Un che­mi­not, agrip­pé à son appa­reil de pho­to, reve­nait du Pérou et la der­nière pho­to qu’il avait enre­gis­trée était une vue du Sal­can­tay, un vol­can ennei­gé de la Cor­dillie­ra Bian­ca. Les gen­darmes, fermes et débon­naires, deman­daient de ne pas débor­der sur la chaus­sée, car la route res­tait ouverte, mais aus­si de ne pas être trop près du para­pet, sans doute pour ne pas lui faire subir une pous­sée trop forte. 

Le pont domi­nait les voies qui étaient d’une cour­bure très légère, ce qui per­met­trait une vue plus éta­lée de la rame – une motrice, trois wagons, et une autre motrice, peints en gris et bleu et déco­rés sur les côtés d’un motif sinu­soï­dal – et sur­tout la per­cep­tion de sa vitesse qui ne serait pas que radiale. Vers l’est, d’où vien­drait le bolide, la lon­gueur de la par­tie visible des voies était jalon­née par une tren­taine de pylônes, soit 1 000 à 1 200 mètres que la rame « V150 » par­cour­rait jus­qu’à nous entre 6 et 8 secondes. Cal­cul approximatif !

L’un des spec­ta­teurs avait un poste de radio, ce qui lui per­mit d’an­non­cer le départ de l’en­gin : on le ver­rait dans un petit quart d’heure. Puis il égre­na ses vitesses suc­ces­sives. À « 515 », on applau­dit : le pré­cé­dent record était bat­tu ! Et quand il annon­ça : « 574 »… le train surgit !
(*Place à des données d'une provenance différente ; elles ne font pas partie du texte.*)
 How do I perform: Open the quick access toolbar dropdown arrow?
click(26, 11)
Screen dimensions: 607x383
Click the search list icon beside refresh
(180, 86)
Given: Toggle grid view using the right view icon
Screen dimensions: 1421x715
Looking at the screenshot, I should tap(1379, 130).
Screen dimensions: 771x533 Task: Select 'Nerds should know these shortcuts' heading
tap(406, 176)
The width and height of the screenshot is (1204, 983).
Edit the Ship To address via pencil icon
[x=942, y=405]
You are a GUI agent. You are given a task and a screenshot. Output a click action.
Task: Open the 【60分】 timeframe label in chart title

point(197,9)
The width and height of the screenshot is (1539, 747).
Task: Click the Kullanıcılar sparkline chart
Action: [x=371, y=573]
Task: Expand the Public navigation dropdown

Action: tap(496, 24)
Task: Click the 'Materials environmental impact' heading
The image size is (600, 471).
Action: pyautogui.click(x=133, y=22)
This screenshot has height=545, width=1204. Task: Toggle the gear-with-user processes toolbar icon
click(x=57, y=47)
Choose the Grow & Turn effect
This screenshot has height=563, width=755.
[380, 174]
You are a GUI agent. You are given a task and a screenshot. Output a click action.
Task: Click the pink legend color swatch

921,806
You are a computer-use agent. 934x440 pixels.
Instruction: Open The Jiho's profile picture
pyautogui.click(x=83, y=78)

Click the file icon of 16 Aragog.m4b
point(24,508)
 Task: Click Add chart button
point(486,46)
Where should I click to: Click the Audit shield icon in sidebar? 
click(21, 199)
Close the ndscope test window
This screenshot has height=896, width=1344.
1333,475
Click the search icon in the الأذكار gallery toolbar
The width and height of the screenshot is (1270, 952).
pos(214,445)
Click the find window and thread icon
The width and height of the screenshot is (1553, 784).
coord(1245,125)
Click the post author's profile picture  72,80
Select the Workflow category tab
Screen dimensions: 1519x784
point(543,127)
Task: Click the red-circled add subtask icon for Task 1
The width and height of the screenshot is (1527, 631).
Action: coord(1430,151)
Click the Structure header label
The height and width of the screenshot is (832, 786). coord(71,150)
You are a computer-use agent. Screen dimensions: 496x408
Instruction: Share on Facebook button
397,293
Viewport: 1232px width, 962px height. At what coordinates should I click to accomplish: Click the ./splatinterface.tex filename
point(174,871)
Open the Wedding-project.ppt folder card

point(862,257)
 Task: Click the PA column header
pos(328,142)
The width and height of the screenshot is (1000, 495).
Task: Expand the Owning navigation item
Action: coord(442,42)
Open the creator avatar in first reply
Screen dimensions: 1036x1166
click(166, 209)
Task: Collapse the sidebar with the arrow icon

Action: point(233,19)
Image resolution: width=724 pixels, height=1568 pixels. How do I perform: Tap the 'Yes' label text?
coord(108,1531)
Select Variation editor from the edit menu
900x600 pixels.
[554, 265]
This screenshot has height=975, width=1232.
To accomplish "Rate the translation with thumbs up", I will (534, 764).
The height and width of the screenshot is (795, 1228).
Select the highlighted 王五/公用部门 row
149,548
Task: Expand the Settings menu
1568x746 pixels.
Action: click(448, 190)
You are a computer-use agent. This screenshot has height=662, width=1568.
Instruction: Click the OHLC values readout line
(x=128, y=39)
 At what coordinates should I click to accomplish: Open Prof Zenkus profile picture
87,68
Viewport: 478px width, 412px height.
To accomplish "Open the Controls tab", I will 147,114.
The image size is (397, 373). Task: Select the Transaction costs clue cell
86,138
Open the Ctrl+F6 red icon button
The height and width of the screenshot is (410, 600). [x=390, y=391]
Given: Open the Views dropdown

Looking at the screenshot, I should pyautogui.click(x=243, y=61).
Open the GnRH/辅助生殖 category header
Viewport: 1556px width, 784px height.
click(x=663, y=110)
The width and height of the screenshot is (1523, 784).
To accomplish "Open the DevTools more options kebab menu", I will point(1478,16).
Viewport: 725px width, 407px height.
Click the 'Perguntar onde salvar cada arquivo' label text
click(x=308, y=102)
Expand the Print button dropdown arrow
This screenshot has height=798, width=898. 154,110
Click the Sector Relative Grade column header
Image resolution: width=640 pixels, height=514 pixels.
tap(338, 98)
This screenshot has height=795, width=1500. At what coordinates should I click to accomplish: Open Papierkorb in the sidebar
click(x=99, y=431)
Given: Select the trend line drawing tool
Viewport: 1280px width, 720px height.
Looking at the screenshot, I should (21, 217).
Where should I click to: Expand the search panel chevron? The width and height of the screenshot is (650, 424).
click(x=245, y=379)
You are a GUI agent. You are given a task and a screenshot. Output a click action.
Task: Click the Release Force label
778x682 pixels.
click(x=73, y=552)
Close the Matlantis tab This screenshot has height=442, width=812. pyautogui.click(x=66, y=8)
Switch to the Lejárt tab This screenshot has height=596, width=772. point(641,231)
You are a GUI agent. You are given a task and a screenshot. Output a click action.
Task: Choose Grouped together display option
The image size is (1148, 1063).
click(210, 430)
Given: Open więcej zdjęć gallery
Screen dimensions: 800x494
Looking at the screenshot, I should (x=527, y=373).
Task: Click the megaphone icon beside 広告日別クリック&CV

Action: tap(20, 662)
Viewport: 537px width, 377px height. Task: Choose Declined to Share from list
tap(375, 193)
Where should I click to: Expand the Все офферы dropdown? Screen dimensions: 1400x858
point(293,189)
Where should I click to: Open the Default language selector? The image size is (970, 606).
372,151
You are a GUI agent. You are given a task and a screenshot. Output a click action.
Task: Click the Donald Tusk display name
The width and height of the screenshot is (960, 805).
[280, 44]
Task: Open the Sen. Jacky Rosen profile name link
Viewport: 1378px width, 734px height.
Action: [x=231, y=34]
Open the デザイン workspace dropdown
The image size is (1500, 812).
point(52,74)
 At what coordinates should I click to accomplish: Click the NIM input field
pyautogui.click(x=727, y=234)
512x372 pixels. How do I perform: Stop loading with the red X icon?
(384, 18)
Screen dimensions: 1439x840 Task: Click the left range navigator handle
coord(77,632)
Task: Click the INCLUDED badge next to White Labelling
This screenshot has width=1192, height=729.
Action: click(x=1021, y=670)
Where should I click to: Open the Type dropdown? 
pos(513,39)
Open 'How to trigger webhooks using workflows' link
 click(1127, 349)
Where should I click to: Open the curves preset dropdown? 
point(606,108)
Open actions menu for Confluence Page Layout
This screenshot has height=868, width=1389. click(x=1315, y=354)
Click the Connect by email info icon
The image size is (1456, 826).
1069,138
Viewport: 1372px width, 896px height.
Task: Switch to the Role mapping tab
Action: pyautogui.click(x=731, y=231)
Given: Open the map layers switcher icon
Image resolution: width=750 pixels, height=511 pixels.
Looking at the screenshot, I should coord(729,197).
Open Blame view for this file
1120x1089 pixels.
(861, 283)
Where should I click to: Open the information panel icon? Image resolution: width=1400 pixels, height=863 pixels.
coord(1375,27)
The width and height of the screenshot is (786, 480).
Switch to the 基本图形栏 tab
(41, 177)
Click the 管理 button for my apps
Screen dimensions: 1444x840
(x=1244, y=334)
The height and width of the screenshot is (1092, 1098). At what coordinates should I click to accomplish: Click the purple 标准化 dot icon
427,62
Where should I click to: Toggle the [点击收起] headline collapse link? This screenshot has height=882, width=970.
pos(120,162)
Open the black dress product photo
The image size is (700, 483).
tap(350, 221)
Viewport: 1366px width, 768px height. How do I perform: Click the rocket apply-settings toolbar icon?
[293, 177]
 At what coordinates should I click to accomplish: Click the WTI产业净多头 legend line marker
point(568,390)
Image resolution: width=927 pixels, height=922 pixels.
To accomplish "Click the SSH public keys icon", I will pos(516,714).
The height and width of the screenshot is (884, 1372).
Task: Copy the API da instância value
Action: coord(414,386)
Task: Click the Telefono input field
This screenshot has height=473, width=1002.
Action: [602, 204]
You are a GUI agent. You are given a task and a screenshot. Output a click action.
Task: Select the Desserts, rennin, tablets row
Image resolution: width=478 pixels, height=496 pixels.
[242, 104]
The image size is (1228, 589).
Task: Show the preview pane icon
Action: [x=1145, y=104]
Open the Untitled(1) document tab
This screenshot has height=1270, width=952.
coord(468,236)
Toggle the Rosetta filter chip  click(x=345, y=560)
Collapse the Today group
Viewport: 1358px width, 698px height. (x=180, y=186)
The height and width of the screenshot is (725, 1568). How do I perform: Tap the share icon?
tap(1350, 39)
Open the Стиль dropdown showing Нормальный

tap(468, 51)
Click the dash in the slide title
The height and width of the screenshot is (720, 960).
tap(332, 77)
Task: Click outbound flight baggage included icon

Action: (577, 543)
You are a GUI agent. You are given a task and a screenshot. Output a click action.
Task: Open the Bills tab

Avec ses deux phares allu­més et les grosses gerbes d’é­tin­celles qui jaillis­saient du pan­to­graphe, je vis comme un tri­angle mena­çant et cli­gno­tant qui ava­lait l’es­pace. Le reste du convoi sem­bla ondu­ler ou défer­ler. Pas d’ob­ser­va­tion, mais l’acte seul de voir, façon Tur­ner. Ce que je viens d’é­crire n’ex­prime que le sou­ve­nir désor­mais ralen­ti de ce qui m’est appa­ru, si bref. Voi­là pour la vision.

Une sur­prise de taille nous atten­dait : quand la rame pas­sa sous le pont, nous sur­sau­tâmes tous. Pous­sée par le bolide, la colonne d’air avait en effet sou­le­vé le tablier du pont qui reprit juste ensuite sa posi­tion nor­male. Après le spasme visuel, un coup de pied sous les voûtes plan­taires ! On n’ou­blia quand même pas d’ap­plau­dir tout en nous retour­nant… mais l’ef­fet de fan­tas­ma­go­rie avait dis­pa­ru, et la rame était déjà très loin.

Le record fut por­té à 574,8 km/h. Je ne sau­rai jamais si c’é­tait quand nous avons vu pas­ser le bolide, mais de l’a­voir vu don­nait lieu d’être déjà très satisfaits.

Un grand sen­ti­ment de fier­té nous enva­hit. L’Eu­rope des trains à grande vitesse conti­nuait à se construire.